↓
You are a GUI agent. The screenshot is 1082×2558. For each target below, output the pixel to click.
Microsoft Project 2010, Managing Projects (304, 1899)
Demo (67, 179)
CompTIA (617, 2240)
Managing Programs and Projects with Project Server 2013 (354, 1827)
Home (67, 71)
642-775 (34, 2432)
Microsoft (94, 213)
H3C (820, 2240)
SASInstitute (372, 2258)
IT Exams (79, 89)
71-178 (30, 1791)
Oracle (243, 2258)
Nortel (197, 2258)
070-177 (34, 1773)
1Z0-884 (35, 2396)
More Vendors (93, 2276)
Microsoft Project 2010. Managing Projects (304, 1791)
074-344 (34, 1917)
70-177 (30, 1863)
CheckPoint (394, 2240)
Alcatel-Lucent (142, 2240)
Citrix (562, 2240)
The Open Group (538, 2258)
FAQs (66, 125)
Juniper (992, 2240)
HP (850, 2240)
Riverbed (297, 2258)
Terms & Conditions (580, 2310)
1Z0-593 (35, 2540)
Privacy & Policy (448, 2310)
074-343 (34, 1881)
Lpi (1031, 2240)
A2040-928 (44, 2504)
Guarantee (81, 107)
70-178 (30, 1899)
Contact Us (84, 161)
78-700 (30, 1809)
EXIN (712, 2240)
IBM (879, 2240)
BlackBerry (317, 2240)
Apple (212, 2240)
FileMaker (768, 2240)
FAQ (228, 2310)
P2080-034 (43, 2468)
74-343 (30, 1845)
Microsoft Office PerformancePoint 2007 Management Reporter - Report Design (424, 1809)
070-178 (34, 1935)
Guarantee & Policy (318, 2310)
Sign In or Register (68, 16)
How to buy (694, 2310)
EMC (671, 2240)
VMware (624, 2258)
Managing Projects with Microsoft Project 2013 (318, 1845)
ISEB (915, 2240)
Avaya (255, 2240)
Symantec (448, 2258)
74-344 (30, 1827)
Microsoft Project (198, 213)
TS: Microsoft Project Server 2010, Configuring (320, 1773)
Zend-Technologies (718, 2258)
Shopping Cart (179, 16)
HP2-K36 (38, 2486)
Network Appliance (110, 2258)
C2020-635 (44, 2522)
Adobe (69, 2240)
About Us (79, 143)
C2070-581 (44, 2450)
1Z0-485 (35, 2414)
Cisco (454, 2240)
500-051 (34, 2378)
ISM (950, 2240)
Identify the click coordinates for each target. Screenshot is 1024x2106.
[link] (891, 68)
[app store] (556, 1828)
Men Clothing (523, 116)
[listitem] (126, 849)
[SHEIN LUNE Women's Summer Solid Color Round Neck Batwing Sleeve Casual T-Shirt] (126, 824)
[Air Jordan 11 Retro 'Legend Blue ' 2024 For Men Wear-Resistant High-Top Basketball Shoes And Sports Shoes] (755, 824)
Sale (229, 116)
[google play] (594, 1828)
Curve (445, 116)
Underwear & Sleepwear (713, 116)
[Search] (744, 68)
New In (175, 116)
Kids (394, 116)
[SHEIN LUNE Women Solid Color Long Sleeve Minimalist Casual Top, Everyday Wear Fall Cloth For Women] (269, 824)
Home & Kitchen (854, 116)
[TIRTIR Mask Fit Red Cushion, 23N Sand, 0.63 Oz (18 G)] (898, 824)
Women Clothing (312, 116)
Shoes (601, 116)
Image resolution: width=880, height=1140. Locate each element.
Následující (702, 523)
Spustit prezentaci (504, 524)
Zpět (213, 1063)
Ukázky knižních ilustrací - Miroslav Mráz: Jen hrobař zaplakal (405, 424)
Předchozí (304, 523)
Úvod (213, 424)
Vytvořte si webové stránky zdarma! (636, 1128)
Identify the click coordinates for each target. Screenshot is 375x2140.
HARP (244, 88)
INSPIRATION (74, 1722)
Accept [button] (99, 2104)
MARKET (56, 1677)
↑
Identify each line of the items above that contains the string "Project", treating uppercase and lowercase as distinct, and copy every such line.

Microsoft Project 2010, Managing Projects (304, 1899)
Managing Programs and Projects with Project Server 2013 (354, 1827)
Microsoft Project 2010. Managing Projects (304, 1791)
Managing Projects with Microsoft Project 2013 (318, 1845)
Microsoft Project (198, 213)
TS: Microsoft Project Server 2010, Configuring (320, 1773)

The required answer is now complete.